:: TEXT BLOCK ::
I'm not aware of those problems concerning immediate integers.
Could you describe the issue? I really don't go into the JIT much.

I can't agree that immediate operands are ever "generally wrong" as
there are immediate instructions on most hardware and those
instructions are efficient, since the instruction and operand
are both in the pipeline.

Maybe they don't fit into our JIT design?

> > Since it is NEVER portable for someone to write code using the Ix
> > registers with values > than 32-bit, we have to make a rule.
>
>which is, Parrot core types, their usage and the concept needs some
>rework, when it comes to make 64bit INTVALs work on 32-bit CPUs.

Yes, true, so see my comments down further. Maybe we can arrive
at a conclusion on what the rework should look like.

>IIRC: "Make mine SuperSized" by the well known and ever forgotten
>Bryan C. Warnock and the discussion following!!!1 was quite informative.

I've been saying the same thing Bryan has been saying.
One is: the "default" Ix registers should be the same size as opcode_t,
which should
all probably match size_t. Everyone wants fast, basic INT operations, and
having a number in the Ix register LARGER than what the hardware can use as
an address is a waste in the general case.

Ix regs are for:
1) Fast integer stuff
2) Iteration (increment variables)
3) Conditional checks
4) Branching and holding addresses
5) Indexing arrays and strings
6) Holding small constant values and flags

All of this works out fine if we use the native size, and none of this
should be penalized (for example if we decided to use "default" 64-bit
INTVAL registers
on a 32-bit CPU, this is penalization -- which I am NOT proposing).

:: SET TASKS ::
1. Quote the Parrot register post between "All of this" and "am NOT proposing).", inclusive.
2. Print the lines of the listing between the lines holding "Switch to the Tướng tab" and "Looking at the screenshot, I should (195, 224).", inclusive.
The listing after the Parrot register post is unrelated to it.

:: LISTED RECORDS ::
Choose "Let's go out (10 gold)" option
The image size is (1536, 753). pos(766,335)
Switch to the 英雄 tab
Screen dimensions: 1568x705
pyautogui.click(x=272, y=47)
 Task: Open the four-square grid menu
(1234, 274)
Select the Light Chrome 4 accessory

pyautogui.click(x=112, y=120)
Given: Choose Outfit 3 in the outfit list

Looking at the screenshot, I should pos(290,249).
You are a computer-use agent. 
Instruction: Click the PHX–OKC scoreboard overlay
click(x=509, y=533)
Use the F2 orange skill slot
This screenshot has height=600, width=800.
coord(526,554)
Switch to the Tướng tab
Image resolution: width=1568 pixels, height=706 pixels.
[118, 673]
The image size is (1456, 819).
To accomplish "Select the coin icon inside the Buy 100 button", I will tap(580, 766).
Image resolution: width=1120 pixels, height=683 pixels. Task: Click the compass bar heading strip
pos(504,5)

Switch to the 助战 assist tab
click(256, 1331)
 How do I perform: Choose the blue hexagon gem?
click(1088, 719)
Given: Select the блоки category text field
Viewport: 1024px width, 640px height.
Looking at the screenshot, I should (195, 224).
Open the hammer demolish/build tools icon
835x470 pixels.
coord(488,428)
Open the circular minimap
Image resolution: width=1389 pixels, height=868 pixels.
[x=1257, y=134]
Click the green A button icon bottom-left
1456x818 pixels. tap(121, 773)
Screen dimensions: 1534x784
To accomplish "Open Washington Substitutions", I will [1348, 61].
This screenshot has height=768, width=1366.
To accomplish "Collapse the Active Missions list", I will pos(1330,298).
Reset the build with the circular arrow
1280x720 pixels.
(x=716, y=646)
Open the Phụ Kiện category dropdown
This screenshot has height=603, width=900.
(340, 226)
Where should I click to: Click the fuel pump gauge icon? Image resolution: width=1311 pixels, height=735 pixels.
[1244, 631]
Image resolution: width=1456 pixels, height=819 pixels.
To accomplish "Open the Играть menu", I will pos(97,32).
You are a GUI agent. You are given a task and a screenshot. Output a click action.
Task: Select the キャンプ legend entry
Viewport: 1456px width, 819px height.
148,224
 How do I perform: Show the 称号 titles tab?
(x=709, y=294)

:: RESPONSES BY TASK ::
1.
All of this works out fine if we use the native size, and none of this
should be penalized (for example if we decided to use "default" 64-bit
INTVAL registers
on a 32-bit CPU, this is penalization -- which I am NOT proposing).

2.
Switch to the Tướng tab
Image resolution: width=1568 pixels, height=706 pixels.
[118, 673]
The image size is (1456, 819).
To accomplish "Select the coin icon inside the Buy 100 button", I will tap(580, 766).
Image resolution: width=1120 pixels, height=683 pixels. Task: Click the compass bar heading strip
pos(504,5)

Switch to the 助战 assist tab
click(256, 1331)
 How do I perform: Choose the blue hexagon gem?
click(1088, 719)
Given: Select the блоки category text field
Viewport: 1024px width, 640px height.
Looking at the screenshot, I should (195, 224).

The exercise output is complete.